→ **What you need to do**
Reproduce all of the data below with "Pickpocketing" swapped for "Lockpicking", leaving everything else as it is.

→ **Data section**
* * * * *
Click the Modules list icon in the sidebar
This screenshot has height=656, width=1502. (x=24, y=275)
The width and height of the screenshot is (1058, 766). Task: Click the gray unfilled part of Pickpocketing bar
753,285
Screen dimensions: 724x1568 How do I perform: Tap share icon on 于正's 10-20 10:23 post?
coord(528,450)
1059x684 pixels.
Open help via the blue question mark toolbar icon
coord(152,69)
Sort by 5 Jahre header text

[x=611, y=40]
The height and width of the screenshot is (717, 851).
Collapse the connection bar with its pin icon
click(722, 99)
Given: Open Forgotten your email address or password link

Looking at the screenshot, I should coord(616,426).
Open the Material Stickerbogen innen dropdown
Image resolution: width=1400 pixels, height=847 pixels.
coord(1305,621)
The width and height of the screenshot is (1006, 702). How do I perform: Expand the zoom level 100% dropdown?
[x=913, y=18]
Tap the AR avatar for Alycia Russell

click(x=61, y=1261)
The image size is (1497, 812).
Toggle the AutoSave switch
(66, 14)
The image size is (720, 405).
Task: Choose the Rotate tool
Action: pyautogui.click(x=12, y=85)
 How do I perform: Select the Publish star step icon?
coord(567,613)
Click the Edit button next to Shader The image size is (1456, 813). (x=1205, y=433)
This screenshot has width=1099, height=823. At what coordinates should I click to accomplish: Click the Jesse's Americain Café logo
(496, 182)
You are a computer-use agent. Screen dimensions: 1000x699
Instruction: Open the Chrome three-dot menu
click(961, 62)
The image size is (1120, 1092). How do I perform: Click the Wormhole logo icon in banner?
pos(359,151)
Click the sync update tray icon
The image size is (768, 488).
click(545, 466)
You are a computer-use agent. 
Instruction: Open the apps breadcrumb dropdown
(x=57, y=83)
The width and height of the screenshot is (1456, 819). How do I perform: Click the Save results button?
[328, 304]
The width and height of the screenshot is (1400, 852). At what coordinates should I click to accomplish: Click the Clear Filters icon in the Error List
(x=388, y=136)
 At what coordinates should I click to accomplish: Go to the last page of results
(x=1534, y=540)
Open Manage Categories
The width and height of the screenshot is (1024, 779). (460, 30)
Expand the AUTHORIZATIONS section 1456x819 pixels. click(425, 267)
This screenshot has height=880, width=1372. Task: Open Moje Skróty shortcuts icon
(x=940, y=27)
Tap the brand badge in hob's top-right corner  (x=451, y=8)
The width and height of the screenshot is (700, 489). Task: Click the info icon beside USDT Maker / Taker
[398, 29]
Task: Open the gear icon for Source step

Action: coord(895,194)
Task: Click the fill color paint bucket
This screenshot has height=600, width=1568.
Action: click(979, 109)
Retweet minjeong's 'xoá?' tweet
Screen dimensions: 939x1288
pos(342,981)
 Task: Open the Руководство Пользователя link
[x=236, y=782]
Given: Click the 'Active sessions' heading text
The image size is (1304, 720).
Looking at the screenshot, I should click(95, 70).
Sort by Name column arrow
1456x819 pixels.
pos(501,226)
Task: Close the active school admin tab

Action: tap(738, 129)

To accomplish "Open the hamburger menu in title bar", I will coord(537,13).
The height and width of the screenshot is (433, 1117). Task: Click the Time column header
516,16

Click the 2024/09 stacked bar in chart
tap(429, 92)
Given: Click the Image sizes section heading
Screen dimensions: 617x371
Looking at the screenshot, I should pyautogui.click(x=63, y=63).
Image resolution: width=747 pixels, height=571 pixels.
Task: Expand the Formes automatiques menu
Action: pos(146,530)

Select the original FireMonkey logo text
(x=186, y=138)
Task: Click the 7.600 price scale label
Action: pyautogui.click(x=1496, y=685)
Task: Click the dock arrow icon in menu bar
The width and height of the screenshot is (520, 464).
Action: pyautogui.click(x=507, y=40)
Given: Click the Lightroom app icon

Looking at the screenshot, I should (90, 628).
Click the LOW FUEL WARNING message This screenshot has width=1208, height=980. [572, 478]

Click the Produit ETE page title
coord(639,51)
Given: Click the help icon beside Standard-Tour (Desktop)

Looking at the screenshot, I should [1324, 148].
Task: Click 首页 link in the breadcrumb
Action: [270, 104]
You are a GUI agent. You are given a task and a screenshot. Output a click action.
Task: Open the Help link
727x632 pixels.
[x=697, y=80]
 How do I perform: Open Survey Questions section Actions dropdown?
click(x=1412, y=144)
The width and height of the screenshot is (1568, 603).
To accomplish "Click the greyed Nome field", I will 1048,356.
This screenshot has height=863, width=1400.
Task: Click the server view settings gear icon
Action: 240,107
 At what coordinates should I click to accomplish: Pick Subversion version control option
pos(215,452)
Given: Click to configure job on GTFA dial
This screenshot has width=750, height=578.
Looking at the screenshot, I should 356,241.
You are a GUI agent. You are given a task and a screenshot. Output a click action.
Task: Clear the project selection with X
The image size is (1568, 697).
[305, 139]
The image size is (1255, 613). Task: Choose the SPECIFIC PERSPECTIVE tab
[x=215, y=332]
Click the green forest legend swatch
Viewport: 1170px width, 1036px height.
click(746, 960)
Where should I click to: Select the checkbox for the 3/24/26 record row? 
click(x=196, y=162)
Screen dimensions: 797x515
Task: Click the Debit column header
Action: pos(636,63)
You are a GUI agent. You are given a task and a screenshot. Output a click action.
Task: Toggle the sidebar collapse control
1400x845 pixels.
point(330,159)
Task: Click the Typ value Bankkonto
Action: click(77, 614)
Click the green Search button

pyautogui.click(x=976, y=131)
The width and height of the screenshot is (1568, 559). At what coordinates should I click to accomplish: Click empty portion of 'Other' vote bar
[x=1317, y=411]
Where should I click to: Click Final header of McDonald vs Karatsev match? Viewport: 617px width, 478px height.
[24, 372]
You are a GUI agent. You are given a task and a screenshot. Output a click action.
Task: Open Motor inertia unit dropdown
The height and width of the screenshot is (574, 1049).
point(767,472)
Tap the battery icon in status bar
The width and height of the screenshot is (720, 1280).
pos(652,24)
* * * * *
→ **Output below**
Click the Modules list icon in the sidebar
This screenshot has height=656, width=1502. (x=24, y=275)
The width and height of the screenshot is (1058, 766). Task: Click the gray unfilled part of Lockpicking bar
753,285
Screen dimensions: 724x1568 How do I perform: Tap share icon on 于正's 10-20 10:23 post?
coord(528,450)
1059x684 pixels.
Open help via the blue question mark toolbar icon
coord(152,69)
Sort by 5 Jahre header text

[x=611, y=40]
The height and width of the screenshot is (717, 851).
Collapse the connection bar with its pin icon
click(722, 99)
Given: Open Forgotten your email address or password link

Looking at the screenshot, I should coord(616,426).
Open the Material Stickerbogen innen dropdown
Image resolution: width=1400 pixels, height=847 pixels.
coord(1305,621)
The width and height of the screenshot is (1006, 702). How do I perform: Expand the zoom level 100% dropdown?
[x=913, y=18]
Tap the AR avatar for Alycia Russell

click(x=61, y=1261)
The image size is (1497, 812).
Toggle the AutoSave switch
(66, 14)
The image size is (720, 405).
Task: Choose the Rotate tool
Action: pyautogui.click(x=12, y=85)
 How do I perform: Select the Publish star step icon?
coord(567,613)
Click the Edit button next to Shader The image size is (1456, 813). (x=1205, y=433)
This screenshot has width=1099, height=823. At what coordinates should I click to accomplish: Click the Jesse's Americain Café logo
(496, 182)
You are a computer-use agent. Screen dimensions: 1000x699
Instruction: Open the Chrome three-dot menu
click(961, 62)
The image size is (1120, 1092). How do I perform: Click the Wormhole logo icon in banner?
pos(359,151)
Click the sync update tray icon
The image size is (768, 488).
click(545, 466)
You are a computer-use agent. 
Instruction: Open the apps breadcrumb dropdown
(x=57, y=83)
The width and height of the screenshot is (1456, 819). How do I perform: Click the Save results button?
[328, 304]
The width and height of the screenshot is (1400, 852). At what coordinates should I click to accomplish: Click the Clear Filters icon in the Error List
(x=388, y=136)
 At what coordinates should I click to accomplish: Go to the last page of results
(x=1534, y=540)
Open Manage Categories
The width and height of the screenshot is (1024, 779). (460, 30)
Expand the AUTHORIZATIONS section 1456x819 pixels. click(425, 267)
This screenshot has height=880, width=1372. Task: Open Moje Skróty shortcuts icon
(x=940, y=27)
Tap the brand badge in hob's top-right corner  (x=451, y=8)
The width and height of the screenshot is (700, 489). Task: Click the info icon beside USDT Maker / Taker
[398, 29]
Task: Open the gear icon for Source step

Action: coord(895,194)
Task: Click the fill color paint bucket
This screenshot has height=600, width=1568.
Action: click(979, 109)
Retweet minjeong's 'xoá?' tweet
Screen dimensions: 939x1288
pos(342,981)
 Task: Open the Руководство Пользователя link
[x=236, y=782]
Given: Click the 'Active sessions' heading text
The image size is (1304, 720).
Looking at the screenshot, I should click(95, 70).
Sort by Name column arrow
1456x819 pixels.
pos(501,226)
Task: Close the active school admin tab

Action: tap(738, 129)

To accomplish "Open the hamburger menu in title bar", I will coord(537,13).
The height and width of the screenshot is (433, 1117). Task: Click the Time column header
516,16

Click the 2024/09 stacked bar in chart
tap(429, 92)
Given: Click the Image sizes section heading
Screen dimensions: 617x371
Looking at the screenshot, I should pyautogui.click(x=63, y=63).
Image resolution: width=747 pixels, height=571 pixels.
Task: Expand the Formes automatiques menu
Action: pos(146,530)

Select the original FireMonkey logo text
(x=186, y=138)
Task: Click the 7.600 price scale label
Action: pyautogui.click(x=1496, y=685)
Task: Click the dock arrow icon in menu bar
The width and height of the screenshot is (520, 464).
Action: pyautogui.click(x=507, y=40)
Given: Click the Lightroom app icon

Looking at the screenshot, I should (90, 628).
Click the LOW FUEL WARNING message This screenshot has width=1208, height=980. [572, 478]

Click the Produit ETE page title
coord(639,51)
Given: Click the help icon beside Standard-Tour (Desktop)

Looking at the screenshot, I should [1324, 148].
Task: Click 首页 link in the breadcrumb
Action: [270, 104]
You are a GUI agent. You are given a task and a screenshot. Output a click action.
Task: Open the Help link
727x632 pixels.
[x=697, y=80]
 How do I perform: Open Survey Questions section Actions dropdown?
click(x=1412, y=144)
The width and height of the screenshot is (1568, 603).
To accomplish "Click the greyed Nome field", I will 1048,356.
This screenshot has height=863, width=1400.
Task: Click the server view settings gear icon
Action: 240,107
 At what coordinates should I click to accomplish: Pick Subversion version control option
pos(215,452)
Given: Click to configure job on GTFA dial
This screenshot has width=750, height=578.
Looking at the screenshot, I should 356,241.
You are a GUI agent. You are given a task and a screenshot. Output a click action.
Task: Clear the project selection with X
The image size is (1568, 697).
[305, 139]
The image size is (1255, 613). Task: Choose the SPECIFIC PERSPECTIVE tab
[x=215, y=332]
Click the green forest legend swatch
Viewport: 1170px width, 1036px height.
click(746, 960)
Where should I click to: Select the checkbox for the 3/24/26 record row? 
click(x=196, y=162)
Screen dimensions: 797x515
Task: Click the Debit column header
Action: pos(636,63)
You are a GUI agent. You are given a task and a screenshot. Output a click action.
Task: Toggle the sidebar collapse control
1400x845 pixels.
point(330,159)
Task: Click the Typ value Bankkonto
Action: click(77, 614)
Click the green Search button

pyautogui.click(x=976, y=131)
The width and height of the screenshot is (1568, 559). At what coordinates should I click to accomplish: Click empty portion of 'Other' vote bar
[x=1317, y=411]
Where should I click to: Click Final header of McDonald vs Karatsev match? Viewport: 617px width, 478px height.
[24, 372]
You are a GUI agent. You are given a task and a screenshot. Output a click action.
Task: Open Motor inertia unit dropdown
The height and width of the screenshot is (574, 1049).
point(767,472)
Tap the battery icon in status bar
The width and height of the screenshot is (720, 1280).
pos(652,24)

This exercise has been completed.